Im Zentrum seines stringent-verständlichen Essays umtreiben Habermas zwei Fragen: Ab wann der Westen zur Kriegspartei wird, ob er es nolens volens nicht gar schon ist. Auch, dass die US-Regierung „die formale Rolle eines Unbeteiligten nicht aufrechterhalten“ könne.

Die andere Frage ist eine Diskrepanz, die auch begrifflicher Natur ist: Einerseits dürfe die Ukraine nicht „verlieren“, weshalb sie so lange wie möglich unterstützt werden solle. Andererseits heißt es in inzwischen häufig, dass Russland, dass Putin „besiegt“ werden müsse. Woraus für ihn folgt, dass auch innerhalb der politischen Fraktionen Gegensätze zwischen Pazifisten und Nicht-Pazifisten eher diffus seien und sich „auch in dem breiten Lager der parteinehmenden Unterstützer der Ukraine sich die Geister scheiden im Hinblick auf den richtigen Zeitpunkt für Friedensverhandlungen.“. 

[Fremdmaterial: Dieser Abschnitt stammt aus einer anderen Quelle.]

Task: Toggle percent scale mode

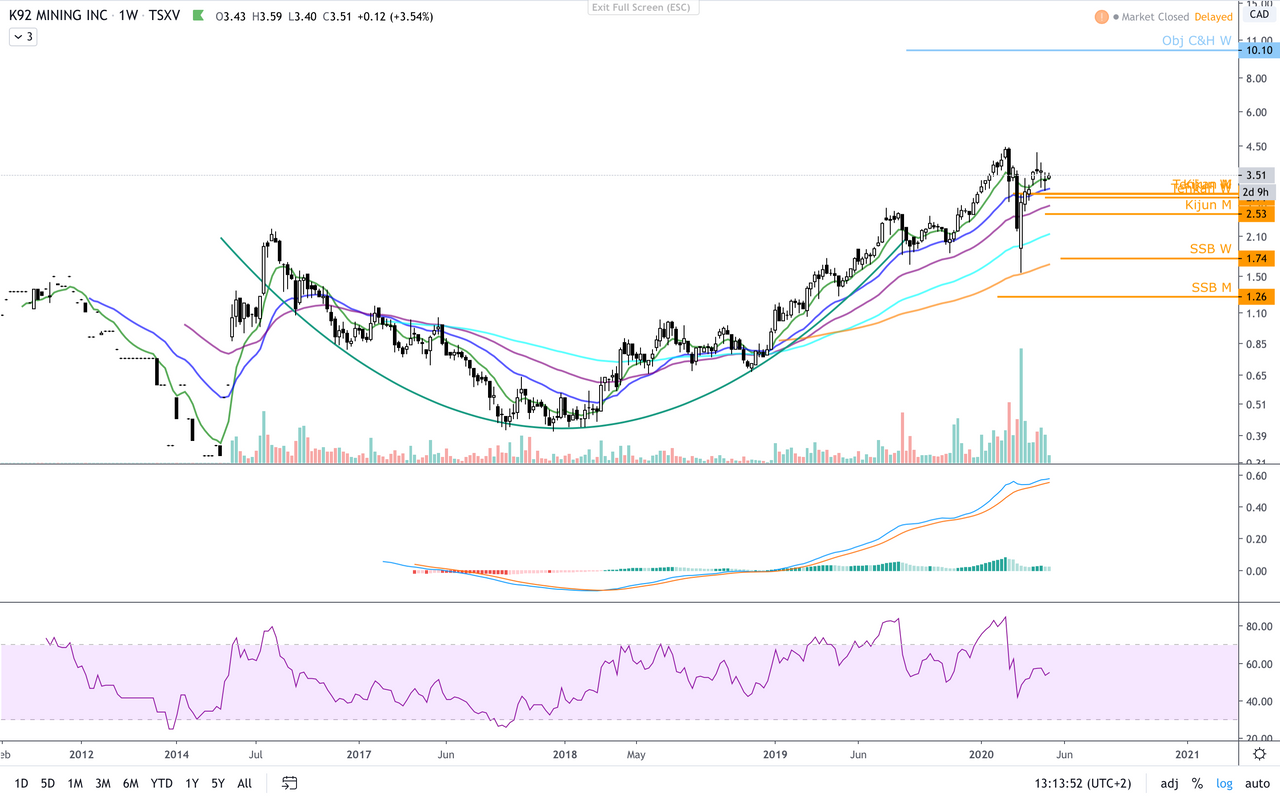Action: 1196,783
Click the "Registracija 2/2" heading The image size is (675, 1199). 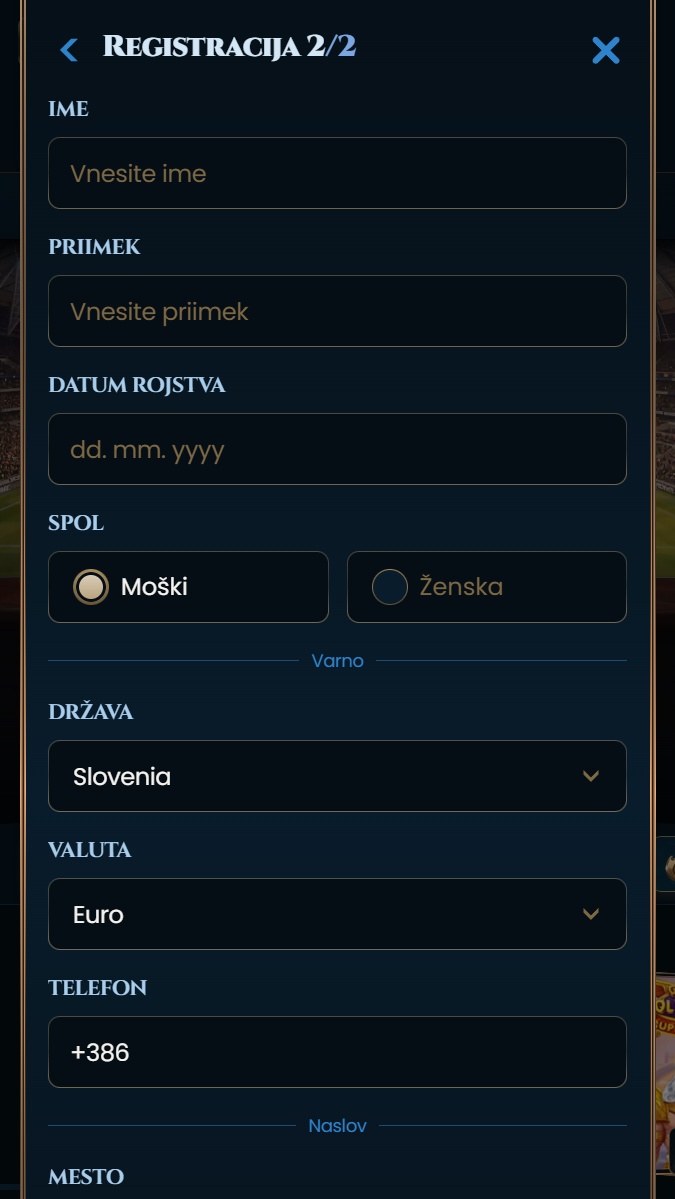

Suche nach erträglichen Kompromissen

Ein weiterer Argumentationsstrang, auf dem Habermas sich bewegt, ist ein historischer. Es ist die Erkenntnis nach dem Zweiten Weltkrieg, aus der die Charta der Vereinten Nationen und der Einrichtung des Gerichtshofs in Den Haag hervorgegangen sind, dass kein souveräner Staat mehr das Recht habe, nach Belieben Krieg zu führen: „Wenn der Ausbruch bewaffneter Konflikte nicht durch schmerzhafte, auch für die Verteidiger des gebrochenen Rechts selbst schmerzhafte Sanktionen verhindert werden kann, ist die gebotene Alternative – gegenüber einer Fortsetzung des Krieges mit immer mehr Opfern – die Suche nach erträglichen Kompromissen.“ 

Habermas macht in seinem Essay keine Vorschläge, wie die Verhandlungen aussehen sollten, ein Status quo ante 23. Februar scheint ihm ein Ausgangspunkt zu sein. Sein Appell aber ist ein eindrücklicher, sein Verweis auf die unweigerlich gestiegene Mitverantwortung des Westens in diesem Krieg.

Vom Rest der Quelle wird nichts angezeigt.